Segment Start: Listed records

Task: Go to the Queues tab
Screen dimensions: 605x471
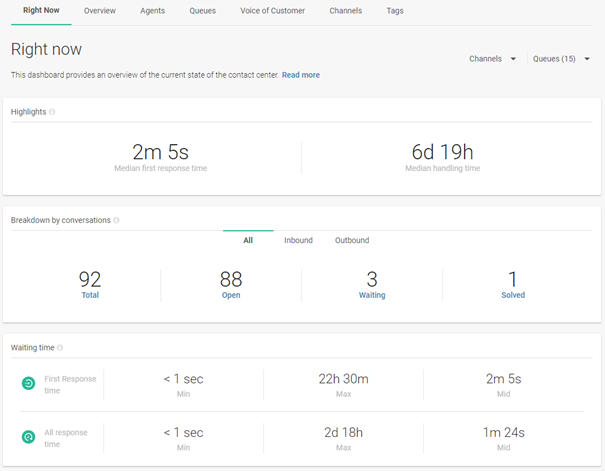Action: pyautogui.click(x=202, y=11)
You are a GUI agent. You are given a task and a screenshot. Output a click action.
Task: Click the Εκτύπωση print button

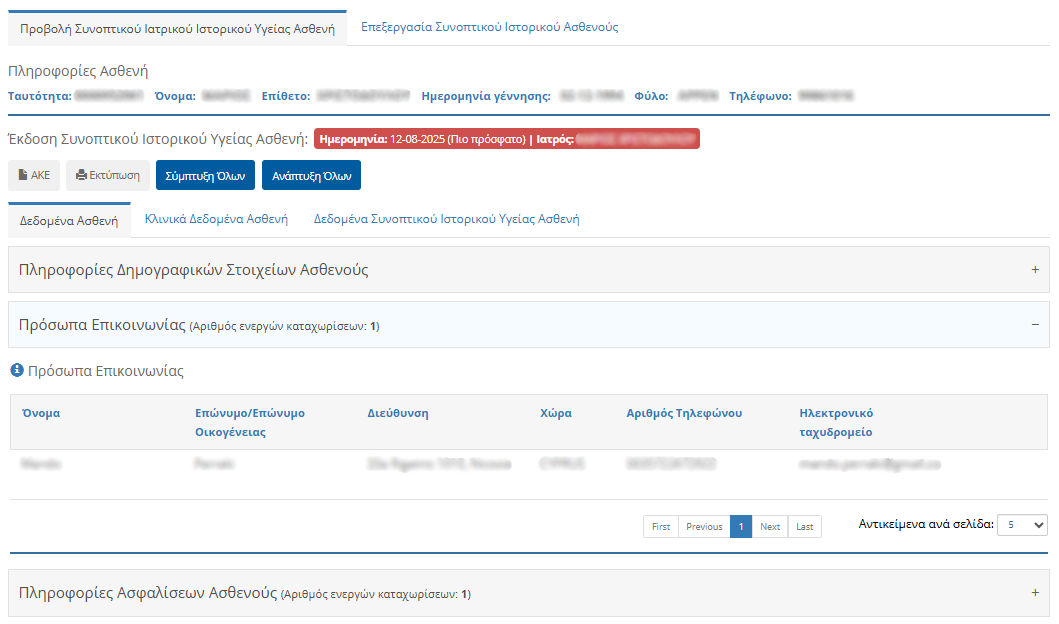pos(108,175)
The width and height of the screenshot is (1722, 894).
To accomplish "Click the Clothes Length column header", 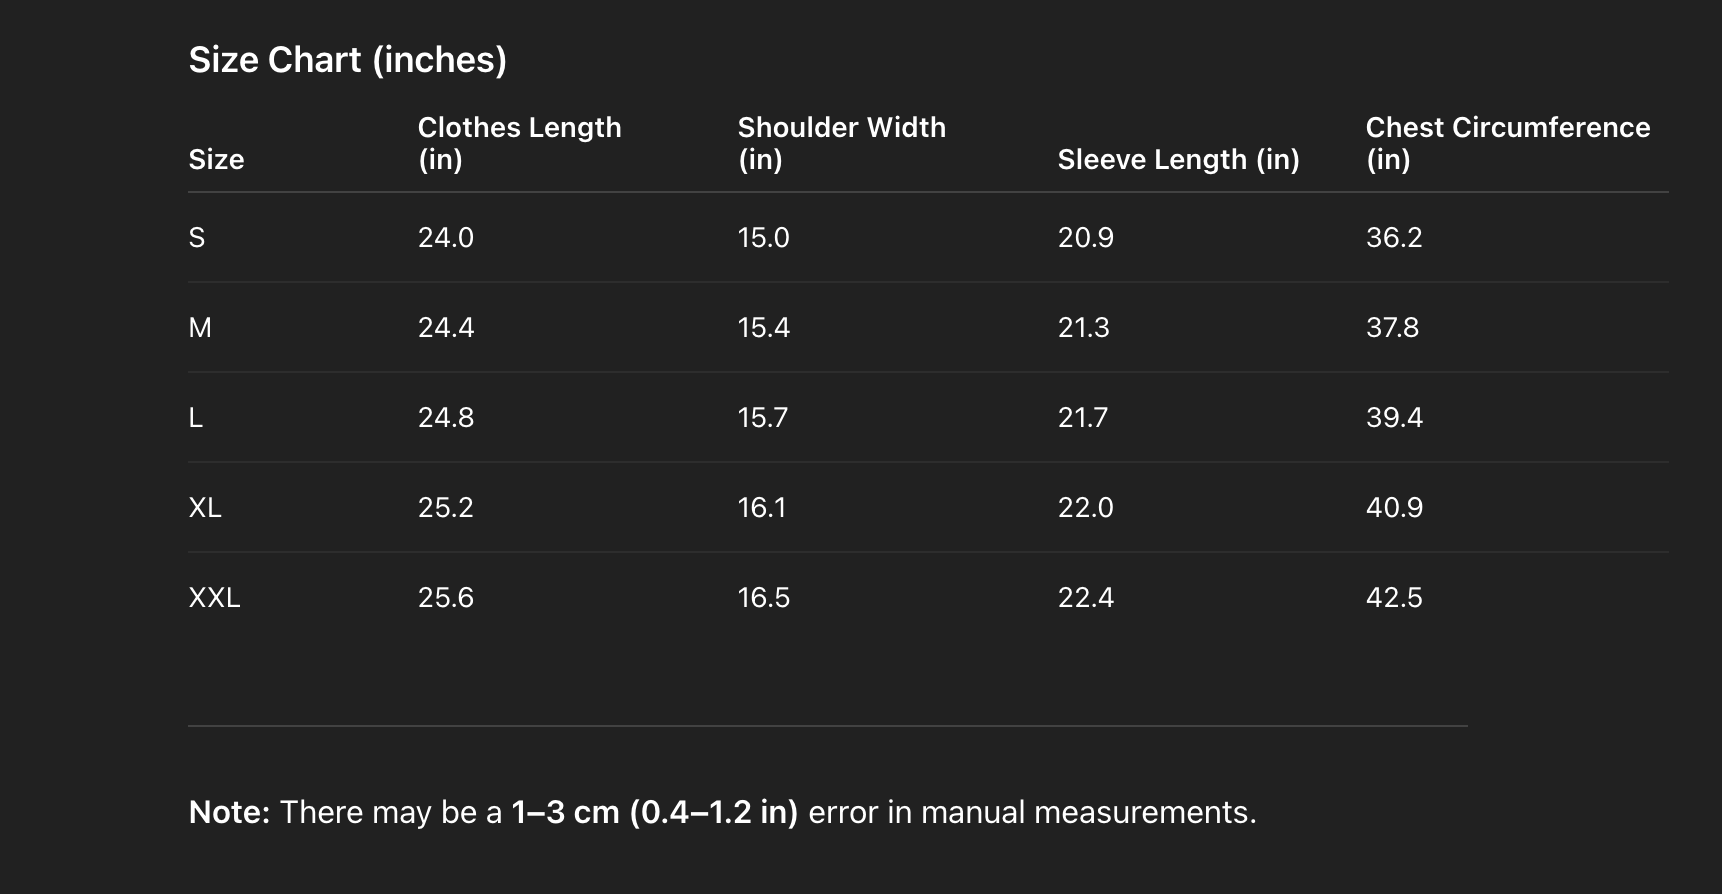I will click(519, 143).
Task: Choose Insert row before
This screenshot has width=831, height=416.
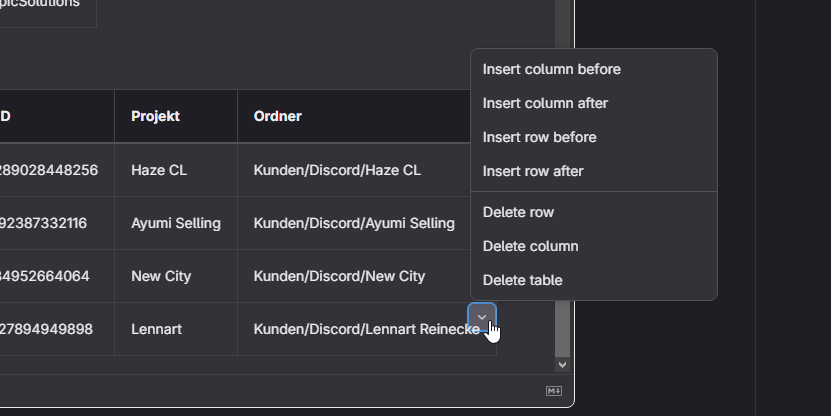Action: [539, 137]
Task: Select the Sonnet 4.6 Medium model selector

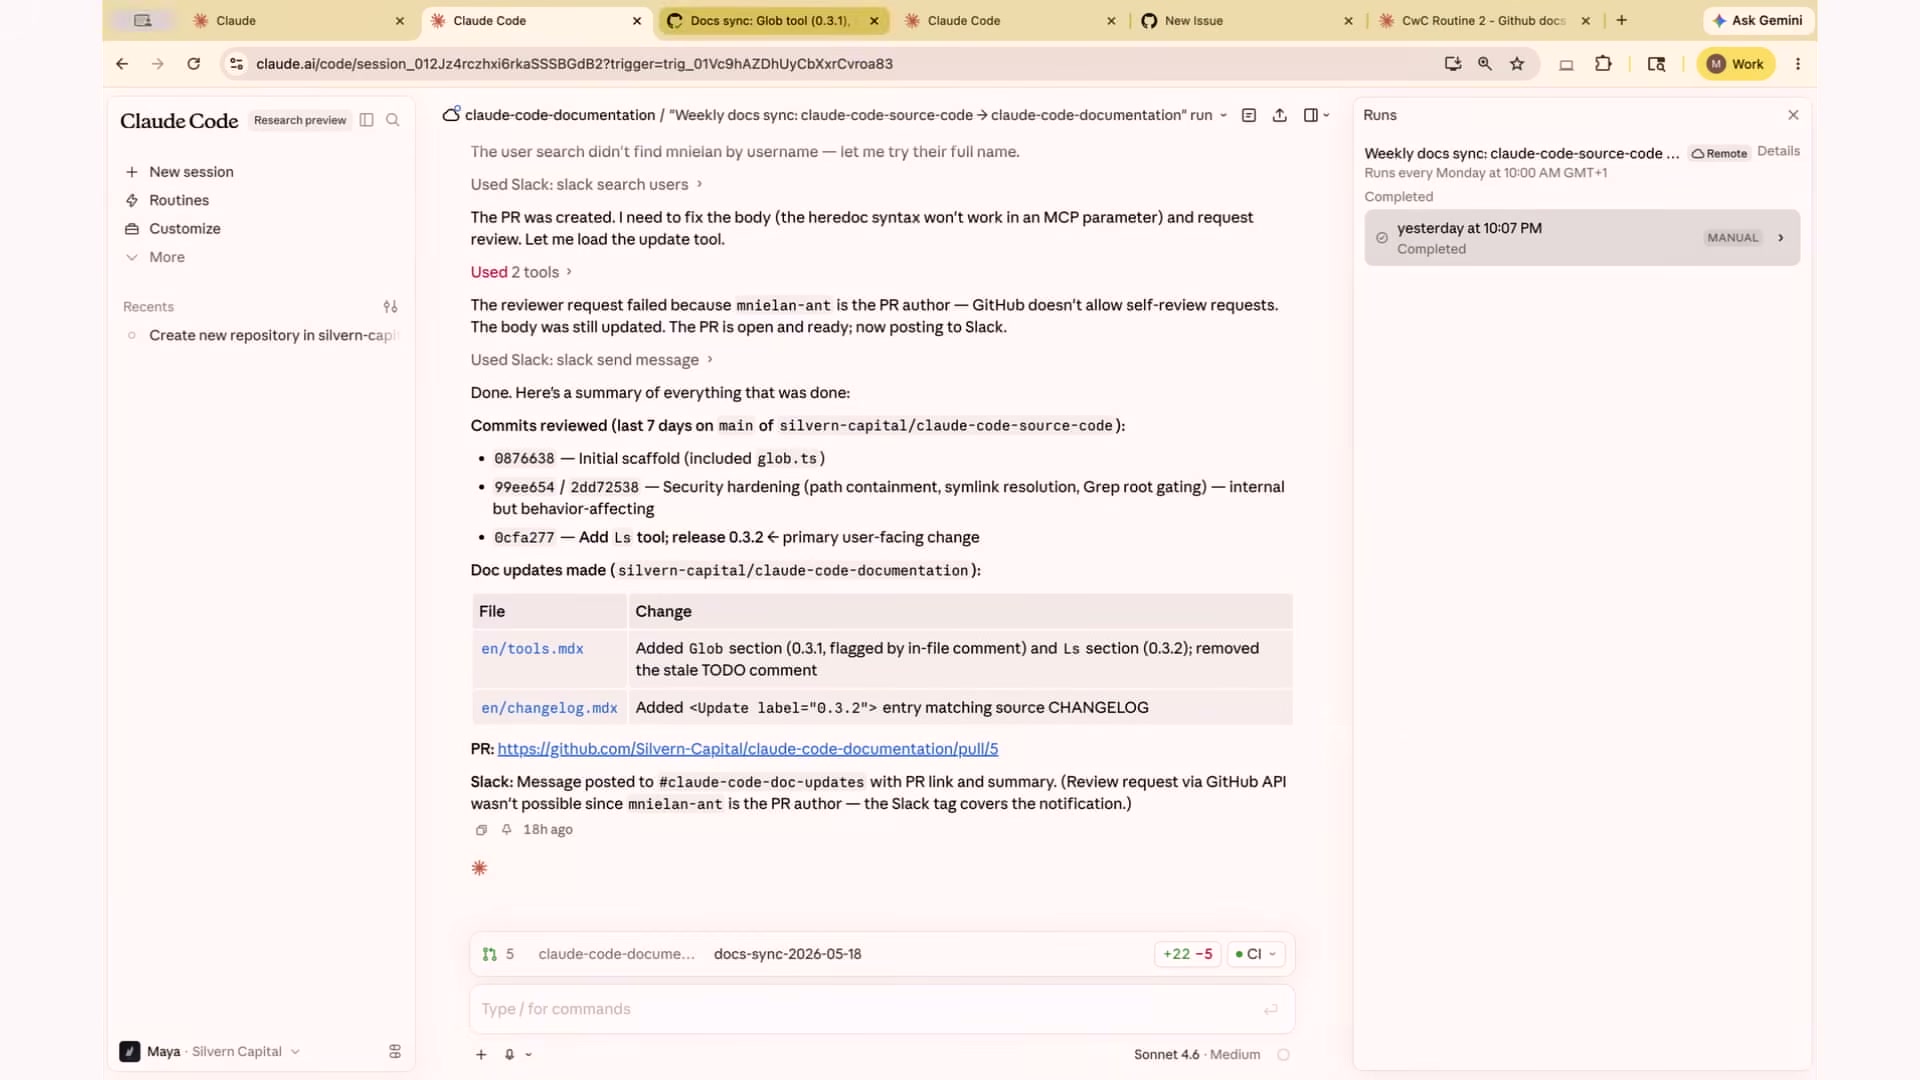Action: [1196, 1054]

Segment End: Listed records

**Work to be completed**
Excluding the pictures, retype the line containing "Task: Select the" and all lines after it down to the end of the data above.

**Written response**
Task: Select the Sonnet 4.6 Medium model selector

Action: [1196, 1054]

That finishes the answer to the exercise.